Required work:
1 > In the food prices excerpt, what level did the consumer price index measure of inflation reach in December?
2 > Copy the food prices excerpt word for word from "Monroe shot to" up to and including "to food banks.".
3 > According to the food prices excerpt, why does Monroe say shoppers have no choice but to buy supermarkets' own branded goods?

Excerpt:
======
Writing in The Observer, Monroe, a previous food bank user, says a whole section of society is being cut adrift by the rising cost of supermarket shopping.

The consumer price index (CPI) measure for inflation rose to 5.4% in December, the highest level for nearly 30 years. But Monroe says this figure ‘grossly underestimates’ the true cost-of-living crisis.

The CPI ‘basket’ of goods changes slightly each year and currently includes items such as a leg of lamb, bedroom furniture, a television and champagne. But many of these items won’t be relevant to the poorest members of society who typically buy food from supermarkets’ budget ranges or rely on foodbanks.

According to the Trussell Trust, in the six months of November 2021, more than 5,100 food parcels were handed out every day in the UK.

Monroe says the Smart Price, Basics and Value range products offered as lower-cost alternatives are being removed from supermarkets, leaving shoppers with no choice but to buy supermarkets’ own branded goods – usually in smaller quantities at larger prices.

Monroe has been monitoring these prices for the past decade via writing recipes on her online blog and documenting the prices of ingredients in forensic detail.

She notes that in 2012, 10 stock cubes from Sainsbury’s Basics range were 10p – but cost 39p now or £1 for vegetarian stock cubes. Last year the Smart Price pasta in her local Asda was 29p for 500g. Today, the cheapest bag is 70p; a 141% price rise for the same product.

Monroe shot to fame sharing cheap recipes she created as a single parent, and has used her platform to raise awareness of poverty and hunger.

Her observations come just days after Iceland’s managing director Richard Walker said the budget grocer was losing customers to food banks.

Monroe says she has teamed up with economists, charitable partners, retail price analysts, poverty campaigners and ex-Office for National Statistics staff to compile a new price index that will document the disappearance of the budget lines in supermarkets and the increase in prices of the most basic food items.
======
Supplied data:

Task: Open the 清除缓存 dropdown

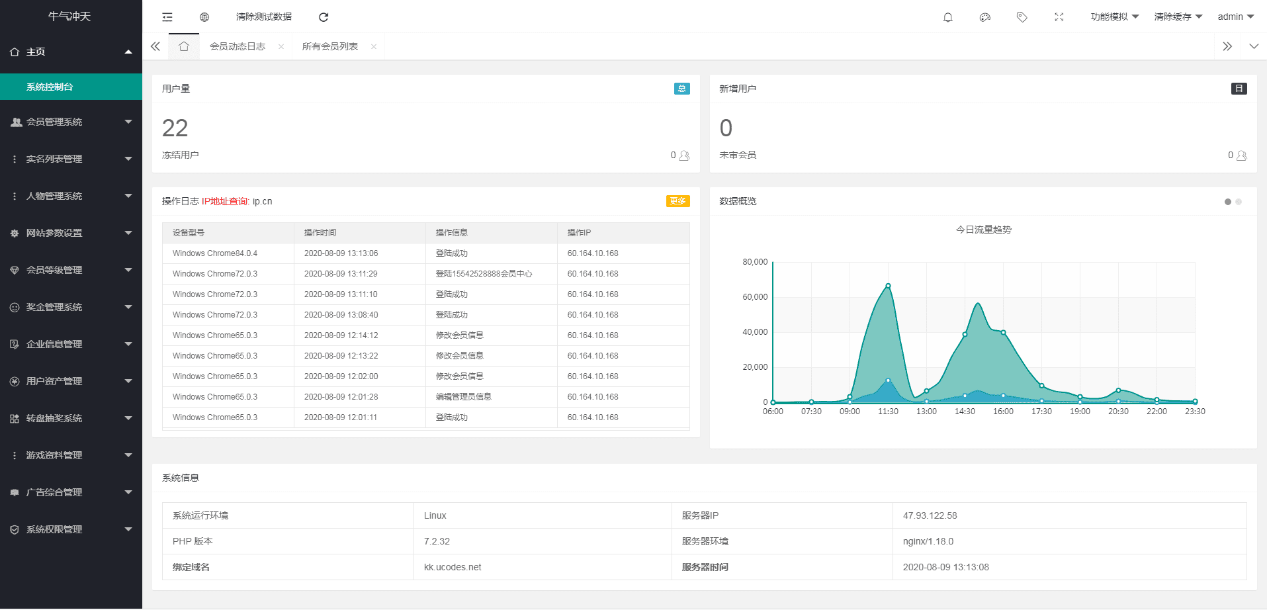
======
Task-by-task outputs:
1 > It rose to 5.4%, the highest level for nearly 30 years.

2 >
Monroe shot to fame sharing cheap recipes she created as a single parent, and has used her platform to raise awareness of poverty and hunger.

Her observations come just days after Iceland’s managing director Richard Walker said the budget grocer was losing customers to food banks.

3 > Supermarkets are removing the lower-cost Smart Price, Basics and Value range products. That leaves shoppers only the own branded goods, which usually come in smaller quantities at larger prices.